> Aim of the task:
Return the run of lines below that opens with the line containing "Given: Toggle the sidebar collapse icon" and closes with the line containing "Task: Click the binoculars Search icon", keeping each one exact.

*** Extracted records ***

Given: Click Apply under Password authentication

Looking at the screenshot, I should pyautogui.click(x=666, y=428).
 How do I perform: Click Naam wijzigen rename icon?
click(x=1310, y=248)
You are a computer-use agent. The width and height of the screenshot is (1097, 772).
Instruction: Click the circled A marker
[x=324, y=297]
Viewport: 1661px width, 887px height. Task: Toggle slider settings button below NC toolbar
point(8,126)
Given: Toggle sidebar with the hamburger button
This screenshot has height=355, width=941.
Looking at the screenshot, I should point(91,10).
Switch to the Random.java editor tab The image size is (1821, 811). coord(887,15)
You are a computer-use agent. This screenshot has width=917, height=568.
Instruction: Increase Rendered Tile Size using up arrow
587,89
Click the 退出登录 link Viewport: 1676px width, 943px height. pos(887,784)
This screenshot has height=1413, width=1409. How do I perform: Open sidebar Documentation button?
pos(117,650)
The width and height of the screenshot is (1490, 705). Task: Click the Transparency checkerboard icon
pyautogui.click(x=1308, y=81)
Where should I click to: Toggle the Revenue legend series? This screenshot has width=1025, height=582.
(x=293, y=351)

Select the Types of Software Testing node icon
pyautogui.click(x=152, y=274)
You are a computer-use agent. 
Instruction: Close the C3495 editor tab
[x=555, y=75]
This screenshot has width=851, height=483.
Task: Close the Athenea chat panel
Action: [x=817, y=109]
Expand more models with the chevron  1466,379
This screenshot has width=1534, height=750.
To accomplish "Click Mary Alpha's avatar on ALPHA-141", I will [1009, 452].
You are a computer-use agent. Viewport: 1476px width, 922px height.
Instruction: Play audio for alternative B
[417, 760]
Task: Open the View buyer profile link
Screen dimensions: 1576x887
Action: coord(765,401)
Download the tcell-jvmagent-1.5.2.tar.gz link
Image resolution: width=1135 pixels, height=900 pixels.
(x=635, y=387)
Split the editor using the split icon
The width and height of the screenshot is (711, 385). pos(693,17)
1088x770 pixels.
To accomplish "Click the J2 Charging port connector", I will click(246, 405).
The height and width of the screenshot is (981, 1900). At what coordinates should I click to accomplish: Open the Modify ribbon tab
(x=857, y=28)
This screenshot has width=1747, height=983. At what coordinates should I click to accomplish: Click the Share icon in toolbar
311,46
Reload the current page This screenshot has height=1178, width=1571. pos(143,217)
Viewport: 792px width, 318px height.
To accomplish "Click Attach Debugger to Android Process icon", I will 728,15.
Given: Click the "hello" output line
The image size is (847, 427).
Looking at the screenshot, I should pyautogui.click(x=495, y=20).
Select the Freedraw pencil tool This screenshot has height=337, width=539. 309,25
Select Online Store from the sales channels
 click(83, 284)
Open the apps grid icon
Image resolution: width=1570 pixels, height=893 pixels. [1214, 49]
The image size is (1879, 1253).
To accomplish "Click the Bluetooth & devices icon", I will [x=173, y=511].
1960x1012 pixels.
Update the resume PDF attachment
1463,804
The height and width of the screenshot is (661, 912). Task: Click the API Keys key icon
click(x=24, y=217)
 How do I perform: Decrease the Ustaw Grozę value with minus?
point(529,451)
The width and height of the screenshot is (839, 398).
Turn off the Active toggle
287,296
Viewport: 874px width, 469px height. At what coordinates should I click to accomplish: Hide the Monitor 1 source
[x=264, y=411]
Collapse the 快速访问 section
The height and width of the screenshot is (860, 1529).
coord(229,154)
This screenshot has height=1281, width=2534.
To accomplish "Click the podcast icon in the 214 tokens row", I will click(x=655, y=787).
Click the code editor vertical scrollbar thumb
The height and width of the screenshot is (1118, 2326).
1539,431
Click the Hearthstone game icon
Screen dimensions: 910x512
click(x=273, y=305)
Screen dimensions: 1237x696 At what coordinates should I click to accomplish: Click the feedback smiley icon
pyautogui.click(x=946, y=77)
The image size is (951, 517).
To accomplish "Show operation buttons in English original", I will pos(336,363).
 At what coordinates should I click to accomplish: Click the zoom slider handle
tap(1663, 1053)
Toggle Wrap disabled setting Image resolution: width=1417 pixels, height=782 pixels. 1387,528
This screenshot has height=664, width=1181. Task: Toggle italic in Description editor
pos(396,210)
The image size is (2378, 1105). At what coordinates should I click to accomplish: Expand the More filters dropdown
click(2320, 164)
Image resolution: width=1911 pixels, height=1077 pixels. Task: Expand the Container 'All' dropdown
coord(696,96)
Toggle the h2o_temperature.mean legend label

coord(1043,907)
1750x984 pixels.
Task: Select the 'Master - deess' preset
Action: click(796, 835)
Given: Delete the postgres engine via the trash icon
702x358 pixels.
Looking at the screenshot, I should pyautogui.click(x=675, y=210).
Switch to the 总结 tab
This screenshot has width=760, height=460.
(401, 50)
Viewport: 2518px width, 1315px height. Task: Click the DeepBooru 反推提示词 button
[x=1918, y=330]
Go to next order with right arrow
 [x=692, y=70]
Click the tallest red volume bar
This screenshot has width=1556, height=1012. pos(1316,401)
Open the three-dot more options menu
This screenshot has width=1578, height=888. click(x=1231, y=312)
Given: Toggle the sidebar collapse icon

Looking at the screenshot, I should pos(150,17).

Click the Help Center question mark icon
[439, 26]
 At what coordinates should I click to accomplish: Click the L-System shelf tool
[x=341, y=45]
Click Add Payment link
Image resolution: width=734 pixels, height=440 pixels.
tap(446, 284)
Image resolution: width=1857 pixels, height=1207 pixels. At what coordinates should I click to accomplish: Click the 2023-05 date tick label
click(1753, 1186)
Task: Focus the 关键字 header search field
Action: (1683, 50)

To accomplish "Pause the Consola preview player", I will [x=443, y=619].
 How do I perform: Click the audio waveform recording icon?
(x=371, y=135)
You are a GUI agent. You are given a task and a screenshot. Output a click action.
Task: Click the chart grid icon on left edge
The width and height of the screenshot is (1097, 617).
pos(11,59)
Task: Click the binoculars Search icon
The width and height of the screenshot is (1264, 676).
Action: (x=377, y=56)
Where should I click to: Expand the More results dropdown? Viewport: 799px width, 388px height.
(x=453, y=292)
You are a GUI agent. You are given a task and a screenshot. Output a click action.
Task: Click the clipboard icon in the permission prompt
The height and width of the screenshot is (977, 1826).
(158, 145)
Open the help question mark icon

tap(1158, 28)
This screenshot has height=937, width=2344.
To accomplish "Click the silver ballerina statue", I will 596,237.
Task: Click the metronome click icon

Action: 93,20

*** End of Extracted records ***

> Written answer:
Given: Toggle the sidebar collapse icon

Looking at the screenshot, I should pos(150,17).

Click the Help Center question mark icon
[439, 26]
 At what coordinates should I click to accomplish: Click the L-System shelf tool
[x=341, y=45]
Click Add Payment link
Image resolution: width=734 pixels, height=440 pixels.
tap(446, 284)
Image resolution: width=1857 pixels, height=1207 pixels. At what coordinates should I click to accomplish: Click the 2023-05 date tick label
click(1753, 1186)
Task: Focus the 关键字 header search field
Action: (1683, 50)

To accomplish "Pause the Consola preview player", I will [x=443, y=619].
 How do I perform: Click the audio waveform recording icon?
(x=371, y=135)
You are a GUI agent. You are given a task and a screenshot. Output a click action.
Task: Click the chart grid icon on left edge
The width and height of the screenshot is (1097, 617).
pos(11,59)
Task: Click the binoculars Search icon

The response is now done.